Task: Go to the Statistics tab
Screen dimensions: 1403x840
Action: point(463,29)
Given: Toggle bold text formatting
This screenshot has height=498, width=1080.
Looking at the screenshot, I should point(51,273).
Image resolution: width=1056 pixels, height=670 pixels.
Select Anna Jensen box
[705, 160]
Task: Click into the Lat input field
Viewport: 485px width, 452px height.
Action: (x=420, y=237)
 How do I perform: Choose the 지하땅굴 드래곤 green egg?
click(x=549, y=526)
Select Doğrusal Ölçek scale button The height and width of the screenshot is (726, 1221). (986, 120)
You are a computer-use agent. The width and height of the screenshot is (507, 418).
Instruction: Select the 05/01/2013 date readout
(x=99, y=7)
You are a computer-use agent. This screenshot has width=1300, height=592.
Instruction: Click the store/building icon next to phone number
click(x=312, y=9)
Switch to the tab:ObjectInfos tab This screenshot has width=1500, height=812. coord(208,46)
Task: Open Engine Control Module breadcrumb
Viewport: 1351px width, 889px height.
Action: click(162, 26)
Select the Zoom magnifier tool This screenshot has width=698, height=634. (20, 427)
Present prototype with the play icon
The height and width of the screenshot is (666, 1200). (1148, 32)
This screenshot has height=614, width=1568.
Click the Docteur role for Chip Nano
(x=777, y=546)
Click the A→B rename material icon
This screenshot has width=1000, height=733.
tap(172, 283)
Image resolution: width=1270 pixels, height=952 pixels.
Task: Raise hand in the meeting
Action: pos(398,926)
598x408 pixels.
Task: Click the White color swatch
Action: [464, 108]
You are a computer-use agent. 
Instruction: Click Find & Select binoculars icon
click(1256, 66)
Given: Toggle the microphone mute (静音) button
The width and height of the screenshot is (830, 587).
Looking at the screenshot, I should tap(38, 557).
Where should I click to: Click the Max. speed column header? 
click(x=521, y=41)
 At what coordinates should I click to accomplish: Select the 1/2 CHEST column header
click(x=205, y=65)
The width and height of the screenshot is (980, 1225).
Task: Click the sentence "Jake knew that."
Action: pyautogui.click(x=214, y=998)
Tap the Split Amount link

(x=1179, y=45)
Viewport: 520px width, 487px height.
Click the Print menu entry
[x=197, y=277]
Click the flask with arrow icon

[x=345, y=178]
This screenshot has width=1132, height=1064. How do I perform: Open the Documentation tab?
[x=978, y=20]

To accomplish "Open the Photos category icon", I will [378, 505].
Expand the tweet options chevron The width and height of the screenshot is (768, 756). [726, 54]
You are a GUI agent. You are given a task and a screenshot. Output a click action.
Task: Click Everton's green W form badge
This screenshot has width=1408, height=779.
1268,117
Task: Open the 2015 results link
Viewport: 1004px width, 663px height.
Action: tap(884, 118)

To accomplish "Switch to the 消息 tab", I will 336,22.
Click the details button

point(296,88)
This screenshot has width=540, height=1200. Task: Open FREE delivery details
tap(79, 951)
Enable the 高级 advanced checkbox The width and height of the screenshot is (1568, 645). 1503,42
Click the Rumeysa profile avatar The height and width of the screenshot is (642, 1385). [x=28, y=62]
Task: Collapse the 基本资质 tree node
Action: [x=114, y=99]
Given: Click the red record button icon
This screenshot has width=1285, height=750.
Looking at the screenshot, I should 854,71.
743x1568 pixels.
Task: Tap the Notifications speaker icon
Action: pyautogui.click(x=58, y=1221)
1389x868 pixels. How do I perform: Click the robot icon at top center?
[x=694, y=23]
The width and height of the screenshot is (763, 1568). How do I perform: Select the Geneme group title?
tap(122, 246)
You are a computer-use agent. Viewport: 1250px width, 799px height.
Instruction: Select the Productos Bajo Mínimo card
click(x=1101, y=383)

● PROBLEM REQUIREMENTS
In full and without alteration, return the listing above.

● EXPECTED OUTPUT
Task: Go to the Statistics tab
Screen dimensions: 1403x840
Action: point(463,29)
Given: Toggle bold text formatting
This screenshot has height=498, width=1080.
Looking at the screenshot, I should point(51,273).
Image resolution: width=1056 pixels, height=670 pixels.
Select Anna Jensen box
[705, 160]
Task: Click into the Lat input field
Viewport: 485px width, 452px height.
Action: (x=420, y=237)
 How do I perform: Choose the 지하땅굴 드래곤 green egg?
click(x=549, y=526)
Select Doğrusal Ölçek scale button The height and width of the screenshot is (726, 1221). (986, 120)
You are a computer-use agent. The width and height of the screenshot is (507, 418).
Instruction: Select the 05/01/2013 date readout
(x=99, y=7)
You are a computer-use agent. This screenshot has width=1300, height=592.
Instruction: Click the store/building icon next to phone number
click(x=312, y=9)
Switch to the tab:ObjectInfos tab This screenshot has width=1500, height=812. coord(208,46)
Task: Open Engine Control Module breadcrumb
Viewport: 1351px width, 889px height.
Action: click(162, 26)
Select the Zoom magnifier tool This screenshot has width=698, height=634. (20, 427)
Present prototype with the play icon
The height and width of the screenshot is (666, 1200). (1148, 32)
This screenshot has height=614, width=1568.
Click the Docteur role for Chip Nano
(x=777, y=546)
Click the A→B rename material icon
This screenshot has width=1000, height=733.
tap(172, 283)
Image resolution: width=1270 pixels, height=952 pixels.
Task: Raise hand in the meeting
Action: pos(398,926)
598x408 pixels.
Task: Click the White color swatch
Action: [464, 108]
You are a computer-use agent. 
Instruction: Click Find & Select binoculars icon
click(1256, 66)
Given: Toggle the microphone mute (静音) button
The width and height of the screenshot is (830, 587).
Looking at the screenshot, I should tap(38, 557).
Where should I click to: Click the Max. speed column header? 
click(x=521, y=41)
 At what coordinates should I click to accomplish: Select the 1/2 CHEST column header
click(x=205, y=65)
The width and height of the screenshot is (980, 1225).
Task: Click the sentence "Jake knew that."
Action: pyautogui.click(x=214, y=998)
Tap the Split Amount link

(x=1179, y=45)
Viewport: 520px width, 487px height.
Click the Print menu entry
[x=197, y=277]
Click the flask with arrow icon

[x=345, y=178]
This screenshot has width=1132, height=1064. How do I perform: Open the Documentation tab?
[x=978, y=20]

To accomplish "Open the Photos category icon", I will [378, 505].
Expand the tweet options chevron The width and height of the screenshot is (768, 756). [726, 54]
You are a GUI agent. You are given a task and a screenshot. Output a click action.
Task: Click Everton's green W form badge
This screenshot has width=1408, height=779.
1268,117
Task: Open the 2015 results link
Viewport: 1004px width, 663px height.
Action: tap(884, 118)

To accomplish "Switch to the 消息 tab", I will 336,22.
Click the details button

point(296,88)
This screenshot has width=540, height=1200. Task: Open FREE delivery details
tap(79, 951)
Enable the 高级 advanced checkbox The width and height of the screenshot is (1568, 645). 1503,42
Click the Rumeysa profile avatar The height and width of the screenshot is (642, 1385). [x=28, y=62]
Task: Collapse the 基本资质 tree node
Action: [x=114, y=99]
Given: Click the red record button icon
This screenshot has width=1285, height=750.
Looking at the screenshot, I should 854,71.
743x1568 pixels.
Task: Tap the Notifications speaker icon
Action: pyautogui.click(x=58, y=1221)
1389x868 pixels. How do I perform: Click the robot icon at top center?
[x=694, y=23]
The width and height of the screenshot is (763, 1568). How do I perform: Select the Geneme group title?
tap(122, 246)
You are a computer-use agent. Viewport: 1250px width, 799px height.
Instruction: Select the Productos Bajo Mínimo card
click(x=1101, y=383)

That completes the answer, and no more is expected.